I am officially attempting to make a change in my life for the healthier.

During the past year and a half, I have gained over 20 lbs. I don’t think that I’m overweight, because I’m not. And I think 10 of those pounds are probably beneficial to me–adding curves where before there were none. That being said, I don’t like the 10 extra pounds, nor do I like the fact that I don’t see an end to it. I have been consistently gaining weight for over a year, and it has finally come to a head that unless I take active steps against the weight gain, it won’t stop.

I sat down and assessed what I thought were the factors that were contributing to my weight gain. They are as follows: Excessive Coke drinking, inconsistent physical activity, & birth control(?). The Nutrition class that I’m taking has opened my eyes to a whole new world of calories and balanced meals, as well as helping me be (painfully) aware of my shortcomings in areas of health. “Thin does not equal healthy,” the book says, adding, “and you ain’t gonna be skinny for long, sucka.”

First, I tackled the issue that I needed professional help with: birth control. I went to see my doctor who informed me that the pill I was taking was testosterone based, and could have had an effect on my appetite. I said, “OH, THIS CAGED MONSTER, YOU MEAN?” as I was (literally) still finding chick-fil-a crumbs in the folds of my jeans. Yeah. Could possibly have increased appetite. The doctor agreed to switch me to a different, non-testosterone based pill with a smaller dose that will still do the job, while putting the minimum amount of drugs in me possible. The reason that I kicked this plan off this morning is because as of Saturday, I took the last of the remaining FAT PILLS.

Secondly, excessive Coke drinking. Like a gay cowboy, “I’ve been tryin’ ‘a quit you (coca-cola, lover of mine)” for at least 45 light years, and I have thus far only been a miserable failure. It wasn’t until I was reading a chapter about vegetables in my Nutrition book that I realized the error of my ways. “Vegetables without fat (dressing, etc),” it states, “are sometimes gross. So if it takes the fat to get the veggies down, eat the fat.” It helps if it’s good, non-saturated fats, but even still. Eat the veggies. — How does that relate to Cokes? Like this: when I don’t buy Cokes at the grocery store, (which come in 12 oz cans) I buy a coke at work from the vending machine. A 20 oz. bottle of Coke out of the vending machine. Sometimes 2 a day. So here’s my plan: no more than 12 oz. of soda a day. I’ve set up my diet game-plan to absorb the extra calories, and GOOD GOSH, I LOVE COKES. Maybe I’ll start getting the smaller, 8 oz. cans, or perhaps try to wean myself as I become more and more health crazed. But as for right now, I’m going to start becoming more healthy by putting a cap on my Coke drinking instead of trying to eliminate it; I’m going to set a goal for myself that I feel is both helpful and achievable.
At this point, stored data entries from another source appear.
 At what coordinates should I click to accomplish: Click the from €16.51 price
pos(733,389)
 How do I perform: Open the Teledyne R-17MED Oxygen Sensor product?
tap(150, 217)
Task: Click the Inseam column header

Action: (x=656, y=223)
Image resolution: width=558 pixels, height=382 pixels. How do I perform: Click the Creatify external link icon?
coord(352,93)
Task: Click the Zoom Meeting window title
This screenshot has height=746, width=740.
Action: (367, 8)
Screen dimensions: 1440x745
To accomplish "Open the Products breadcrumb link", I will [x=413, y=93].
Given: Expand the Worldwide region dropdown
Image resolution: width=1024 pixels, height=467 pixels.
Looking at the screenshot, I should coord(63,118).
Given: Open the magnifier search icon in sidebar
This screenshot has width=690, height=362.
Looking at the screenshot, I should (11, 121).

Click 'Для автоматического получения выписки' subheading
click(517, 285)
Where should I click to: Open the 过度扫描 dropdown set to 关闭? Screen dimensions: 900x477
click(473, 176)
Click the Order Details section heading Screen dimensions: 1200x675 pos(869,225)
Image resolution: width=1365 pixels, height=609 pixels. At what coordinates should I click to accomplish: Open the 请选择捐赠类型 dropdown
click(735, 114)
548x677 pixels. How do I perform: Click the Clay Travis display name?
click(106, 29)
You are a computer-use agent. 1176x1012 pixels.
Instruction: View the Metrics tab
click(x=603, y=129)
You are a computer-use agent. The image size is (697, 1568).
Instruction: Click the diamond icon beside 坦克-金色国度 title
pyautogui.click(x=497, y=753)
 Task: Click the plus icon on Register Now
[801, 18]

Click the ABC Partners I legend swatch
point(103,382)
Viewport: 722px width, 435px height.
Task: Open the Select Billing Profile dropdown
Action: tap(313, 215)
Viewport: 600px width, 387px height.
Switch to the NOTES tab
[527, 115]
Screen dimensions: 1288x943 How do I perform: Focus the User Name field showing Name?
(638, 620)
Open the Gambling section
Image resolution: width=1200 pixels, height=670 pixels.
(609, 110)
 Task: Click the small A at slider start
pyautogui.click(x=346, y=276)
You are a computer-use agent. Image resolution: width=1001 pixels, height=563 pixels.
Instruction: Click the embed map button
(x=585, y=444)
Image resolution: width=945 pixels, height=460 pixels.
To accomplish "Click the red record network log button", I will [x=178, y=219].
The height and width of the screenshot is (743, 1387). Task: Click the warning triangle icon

Lastly: Zack and I sat down together to create a plan to help tackle inactivity. We assessed my current abilities, set goals, and created a work out plan with resistance training (per doctor’s recommendation, women need to do resistance training after the age of 21, because muscle mass breakdown results in added fat in the body. Since the female body peaks at around the age of 20 in regards to muscle mass, breakdown/weight gain has to be combated with more than just cardio.) and cardio. My goal is to exercise around 60 minutes a day in order to align myself with the recommendations of the US Dept. of Health and Human Services, and in order to look like Madonna.

KIDDING. She looks WEIRD! I don’t want to have mountains of muscles on my arms. I’d just like the gentle molehill of my belly to go the way of bellbottoms and Zack Morris’ cell phone. Away.

I’ll do 30 minutes a day of resistance training via push-ups, sit-ups, planks, squats, etc. Then I’ll do 30 minutes a day of running. I’d like to be able to run 3 10-minute miles without walking. Right now I can run/walk 4 miles in 50 minutes, so you can see that I’ve got a ways to go. I’ll be starting by trying to run a mile without walking, and by making sure that I’m moving for at least 15-20 minutes.

SO THERE. That is my plan. Now I’ve said it, and the whole internet knows and I can’t just sit on my butt and do nothing about it anymore. I figure this plan, with a dash of ‘eating better’ and the threat of public humiliation should be what I need in order to get it in gear.

I got up this morning at 6 and completed stage one of the daily plan. That’s when I realized Zack had set the dials on my workout plan to “MURDER WIFE.” I survived, but survival doesn’t mean that I didn’t fall down the stairs on my way to eat breakfast after the workout because I was so weak. NOT THAT I DID THAT. (I totally did that.)